• _WHAT TO PRODUCE_: Take the data that sits below and write it out again exactly.

(Saved entries)
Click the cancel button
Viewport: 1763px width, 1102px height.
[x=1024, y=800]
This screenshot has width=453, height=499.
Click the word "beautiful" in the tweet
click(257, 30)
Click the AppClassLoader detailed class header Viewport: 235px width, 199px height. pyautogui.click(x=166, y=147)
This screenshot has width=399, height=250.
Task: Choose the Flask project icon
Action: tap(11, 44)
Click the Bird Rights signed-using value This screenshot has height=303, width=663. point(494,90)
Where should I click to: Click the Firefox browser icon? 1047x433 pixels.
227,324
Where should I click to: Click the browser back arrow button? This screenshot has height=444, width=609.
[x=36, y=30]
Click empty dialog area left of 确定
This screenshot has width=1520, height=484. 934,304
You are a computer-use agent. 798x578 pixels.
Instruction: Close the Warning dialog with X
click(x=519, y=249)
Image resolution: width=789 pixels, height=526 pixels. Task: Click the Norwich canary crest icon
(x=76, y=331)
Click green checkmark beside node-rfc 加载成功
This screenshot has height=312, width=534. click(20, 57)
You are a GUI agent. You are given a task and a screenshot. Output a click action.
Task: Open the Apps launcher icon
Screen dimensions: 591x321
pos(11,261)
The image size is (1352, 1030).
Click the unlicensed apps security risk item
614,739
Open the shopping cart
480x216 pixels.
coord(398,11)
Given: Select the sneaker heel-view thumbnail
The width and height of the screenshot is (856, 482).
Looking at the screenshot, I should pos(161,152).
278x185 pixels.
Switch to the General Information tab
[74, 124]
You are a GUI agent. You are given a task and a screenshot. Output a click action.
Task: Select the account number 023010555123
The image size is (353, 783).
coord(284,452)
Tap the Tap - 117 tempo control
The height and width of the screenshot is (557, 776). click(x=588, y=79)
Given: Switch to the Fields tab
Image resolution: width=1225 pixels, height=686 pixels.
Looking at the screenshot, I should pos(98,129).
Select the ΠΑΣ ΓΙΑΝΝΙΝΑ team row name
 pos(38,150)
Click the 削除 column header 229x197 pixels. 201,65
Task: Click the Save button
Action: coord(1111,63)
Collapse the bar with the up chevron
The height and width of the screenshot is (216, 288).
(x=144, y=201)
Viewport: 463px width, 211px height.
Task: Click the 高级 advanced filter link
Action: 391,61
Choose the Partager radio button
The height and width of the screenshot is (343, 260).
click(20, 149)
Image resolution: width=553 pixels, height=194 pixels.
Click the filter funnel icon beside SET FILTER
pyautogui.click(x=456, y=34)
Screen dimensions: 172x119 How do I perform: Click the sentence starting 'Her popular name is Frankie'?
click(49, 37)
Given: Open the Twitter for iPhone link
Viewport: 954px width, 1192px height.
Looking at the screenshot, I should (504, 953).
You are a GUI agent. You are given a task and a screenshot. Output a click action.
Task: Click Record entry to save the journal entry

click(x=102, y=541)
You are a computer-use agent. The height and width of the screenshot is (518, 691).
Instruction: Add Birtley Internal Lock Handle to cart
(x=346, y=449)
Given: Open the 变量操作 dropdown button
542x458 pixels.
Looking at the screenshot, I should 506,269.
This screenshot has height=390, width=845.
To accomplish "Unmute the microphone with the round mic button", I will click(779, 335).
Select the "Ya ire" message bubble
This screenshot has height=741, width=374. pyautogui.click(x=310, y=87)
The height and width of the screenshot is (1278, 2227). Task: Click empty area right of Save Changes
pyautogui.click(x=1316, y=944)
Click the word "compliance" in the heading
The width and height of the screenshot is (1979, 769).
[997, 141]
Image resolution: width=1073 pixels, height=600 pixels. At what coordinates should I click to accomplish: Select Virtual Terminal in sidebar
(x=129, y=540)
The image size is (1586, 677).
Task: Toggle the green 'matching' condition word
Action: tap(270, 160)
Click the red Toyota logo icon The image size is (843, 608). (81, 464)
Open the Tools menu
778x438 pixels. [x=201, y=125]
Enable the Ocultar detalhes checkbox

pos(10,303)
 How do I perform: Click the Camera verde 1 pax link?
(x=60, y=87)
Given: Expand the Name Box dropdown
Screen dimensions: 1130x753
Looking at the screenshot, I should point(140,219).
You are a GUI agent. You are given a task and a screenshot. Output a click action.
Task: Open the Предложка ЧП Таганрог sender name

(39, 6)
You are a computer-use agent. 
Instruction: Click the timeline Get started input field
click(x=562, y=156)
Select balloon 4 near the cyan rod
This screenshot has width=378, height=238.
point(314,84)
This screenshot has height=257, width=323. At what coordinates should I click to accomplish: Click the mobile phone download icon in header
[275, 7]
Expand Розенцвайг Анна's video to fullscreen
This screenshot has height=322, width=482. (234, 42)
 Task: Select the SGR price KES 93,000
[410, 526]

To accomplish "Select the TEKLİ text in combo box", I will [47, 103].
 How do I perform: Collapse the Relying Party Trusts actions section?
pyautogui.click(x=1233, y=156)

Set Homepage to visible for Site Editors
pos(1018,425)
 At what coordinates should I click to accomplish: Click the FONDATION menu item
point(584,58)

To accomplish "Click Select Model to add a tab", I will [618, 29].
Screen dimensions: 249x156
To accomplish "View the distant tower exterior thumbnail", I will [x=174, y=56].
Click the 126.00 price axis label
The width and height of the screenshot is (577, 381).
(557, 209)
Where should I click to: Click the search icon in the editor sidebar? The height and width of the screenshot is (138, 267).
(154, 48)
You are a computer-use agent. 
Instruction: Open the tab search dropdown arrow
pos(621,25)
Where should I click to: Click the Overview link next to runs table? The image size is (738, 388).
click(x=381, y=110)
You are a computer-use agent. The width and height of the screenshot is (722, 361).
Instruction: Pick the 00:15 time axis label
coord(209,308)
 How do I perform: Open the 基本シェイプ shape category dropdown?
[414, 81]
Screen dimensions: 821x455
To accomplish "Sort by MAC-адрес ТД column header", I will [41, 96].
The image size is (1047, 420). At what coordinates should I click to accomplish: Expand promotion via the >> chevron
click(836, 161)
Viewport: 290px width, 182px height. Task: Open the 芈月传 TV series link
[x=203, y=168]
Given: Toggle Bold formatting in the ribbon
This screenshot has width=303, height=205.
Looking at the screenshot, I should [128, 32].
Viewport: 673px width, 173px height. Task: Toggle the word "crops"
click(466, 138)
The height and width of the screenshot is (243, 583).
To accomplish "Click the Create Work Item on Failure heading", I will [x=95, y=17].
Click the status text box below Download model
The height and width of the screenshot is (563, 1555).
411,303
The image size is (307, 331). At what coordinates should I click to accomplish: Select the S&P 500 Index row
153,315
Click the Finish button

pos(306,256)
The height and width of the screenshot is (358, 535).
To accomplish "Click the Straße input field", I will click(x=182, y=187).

• _COMPLETED TASK_:
Click the cancel button
Viewport: 1763px width, 1102px height.
[x=1024, y=800]
This screenshot has width=453, height=499.
Click the word "beautiful" in the tweet
click(257, 30)
Click the AppClassLoader detailed class header Viewport: 235px width, 199px height. pyautogui.click(x=166, y=147)
This screenshot has width=399, height=250.
Task: Choose the Flask project icon
Action: tap(11, 44)
Click the Bird Rights signed-using value This screenshot has height=303, width=663. point(494,90)
Where should I click to: Click the Firefox browser icon? 1047x433 pixels.
227,324
Where should I click to: Click the browser back arrow button? This screenshot has height=444, width=609.
[x=36, y=30]
Click empty dialog area left of 确定
This screenshot has width=1520, height=484. 934,304
You are a computer-use agent. 798x578 pixels.
Instruction: Close the Warning dialog with X
click(x=519, y=249)
Image resolution: width=789 pixels, height=526 pixels. Task: Click the Norwich canary crest icon
(x=76, y=331)
Click green checkmark beside node-rfc 加载成功
This screenshot has height=312, width=534. click(20, 57)
You are a GUI agent. You are given a task and a screenshot. Output a click action.
Task: Open the Apps launcher icon
Screen dimensions: 591x321
pos(11,261)
The image size is (1352, 1030).
Click the unlicensed apps security risk item
614,739
Open the shopping cart
480x216 pixels.
coord(398,11)
Given: Select the sneaker heel-view thumbnail
The width and height of the screenshot is (856, 482).
Looking at the screenshot, I should pos(161,152).
278x185 pixels.
Switch to the General Information tab
[74, 124]
You are a GUI agent. You are given a task and a screenshot. Output a click action.
Task: Select the account number 023010555123
The image size is (353, 783).
coord(284,452)
Tap the Tap - 117 tempo control
The height and width of the screenshot is (557, 776). click(x=588, y=79)
Given: Switch to the Fields tab
Image resolution: width=1225 pixels, height=686 pixels.
Looking at the screenshot, I should pos(98,129).
Select the ΠΑΣ ΓΙΑΝΝΙΝΑ team row name
 pos(38,150)
Click the 削除 column header 229x197 pixels. 201,65
Task: Click the Save button
Action: coord(1111,63)
Collapse the bar with the up chevron
The height and width of the screenshot is (216, 288).
(x=144, y=201)
Viewport: 463px width, 211px height.
Task: Click the 高级 advanced filter link
Action: 391,61
Choose the Partager radio button
The height and width of the screenshot is (343, 260).
click(20, 149)
Image resolution: width=553 pixels, height=194 pixels.
Click the filter funnel icon beside SET FILTER
pyautogui.click(x=456, y=34)
Screen dimensions: 172x119 How do I perform: Click the sentence starting 'Her popular name is Frankie'?
click(49, 37)
Given: Open the Twitter for iPhone link
Viewport: 954px width, 1192px height.
Looking at the screenshot, I should (504, 953).
You are a GUI agent. You are given a task and a screenshot. Output a click action.
Task: Click Record entry to save the journal entry

click(x=102, y=541)
You are a computer-use agent. The height and width of the screenshot is (518, 691).
Instruction: Add Birtley Internal Lock Handle to cart
(x=346, y=449)
Given: Open the 变量操作 dropdown button
542x458 pixels.
Looking at the screenshot, I should 506,269.
This screenshot has height=390, width=845.
To accomplish "Unmute the microphone with the round mic button", I will click(779, 335).
Select the "Ya ire" message bubble
This screenshot has height=741, width=374. pyautogui.click(x=310, y=87)
The height and width of the screenshot is (1278, 2227). Task: Click empty area right of Save Changes
pyautogui.click(x=1316, y=944)
Click the word "compliance" in the heading
The width and height of the screenshot is (1979, 769).
[997, 141]
Image resolution: width=1073 pixels, height=600 pixels. At what coordinates should I click to accomplish: Select Virtual Terminal in sidebar
(x=129, y=540)
The image size is (1586, 677).
Task: Toggle the green 'matching' condition word
Action: tap(270, 160)
Click the red Toyota logo icon The image size is (843, 608). (81, 464)
Open the Tools menu
778x438 pixels. [x=201, y=125]
Enable the Ocultar detalhes checkbox

pos(10,303)
 How do I perform: Click the Camera verde 1 pax link?
(x=60, y=87)
Given: Expand the Name Box dropdown
Screen dimensions: 1130x753
Looking at the screenshot, I should point(140,219).
You are a GUI agent. You are given a task and a screenshot. Output a click action.
Task: Open the Предложка ЧП Таганрог sender name

(39, 6)
You are a computer-use agent. 
Instruction: Click the timeline Get started input field
click(x=562, y=156)
Select balloon 4 near the cyan rod
This screenshot has width=378, height=238.
point(314,84)
This screenshot has height=257, width=323. At what coordinates should I click to accomplish: Click the mobile phone download icon in header
[275, 7]
Expand Розенцвайг Анна's video to fullscreen
This screenshot has height=322, width=482. (234, 42)
 Task: Select the SGR price KES 93,000
[410, 526]

To accomplish "Select the TEKLİ text in combo box", I will [47, 103].
 How do I perform: Collapse the Relying Party Trusts actions section?
pyautogui.click(x=1233, y=156)

Set Homepage to visible for Site Editors
pos(1018,425)
 At what coordinates should I click to accomplish: Click the FONDATION menu item
point(584,58)

To accomplish "Click Select Model to add a tab", I will [618, 29].
Screen dimensions: 249x156
To accomplish "View the distant tower exterior thumbnail", I will [x=174, y=56].
Click the 126.00 price axis label
The width and height of the screenshot is (577, 381).
(557, 209)
Where should I click to: Click the search icon in the editor sidebar? The height and width of the screenshot is (138, 267).
(154, 48)
You are a computer-use agent. 
Instruction: Open the tab search dropdown arrow
pos(621,25)
Where should I click to: Click the Overview link next to runs table? The image size is (738, 388).
click(x=381, y=110)
You are a computer-use agent. The width and height of the screenshot is (722, 361).
Instruction: Pick the 00:15 time axis label
coord(209,308)
 How do I perform: Open the 基本シェイプ shape category dropdown?
[414, 81]
Screen dimensions: 821x455
To accomplish "Sort by MAC-адрес ТД column header", I will [41, 96].
The image size is (1047, 420). At what coordinates should I click to accomplish: Expand promotion via the >> chevron
click(836, 161)
Viewport: 290px width, 182px height. Task: Open the 芈月传 TV series link
[x=203, y=168]
Given: Toggle Bold formatting in the ribbon
This screenshot has width=303, height=205.
Looking at the screenshot, I should [128, 32].
Viewport: 673px width, 173px height. Task: Toggle the word "crops"
click(466, 138)
The height and width of the screenshot is (243, 583).
To accomplish "Click the Create Work Item on Failure heading", I will [x=95, y=17].
Click the status text box below Download model
The height and width of the screenshot is (563, 1555).
411,303
The image size is (307, 331). At what coordinates should I click to accomplish: Select the S&P 500 Index row
153,315
Click the Finish button

pos(306,256)
The height and width of the screenshot is (358, 535).
To accomplish "Click the Straße input field", I will click(x=182, y=187).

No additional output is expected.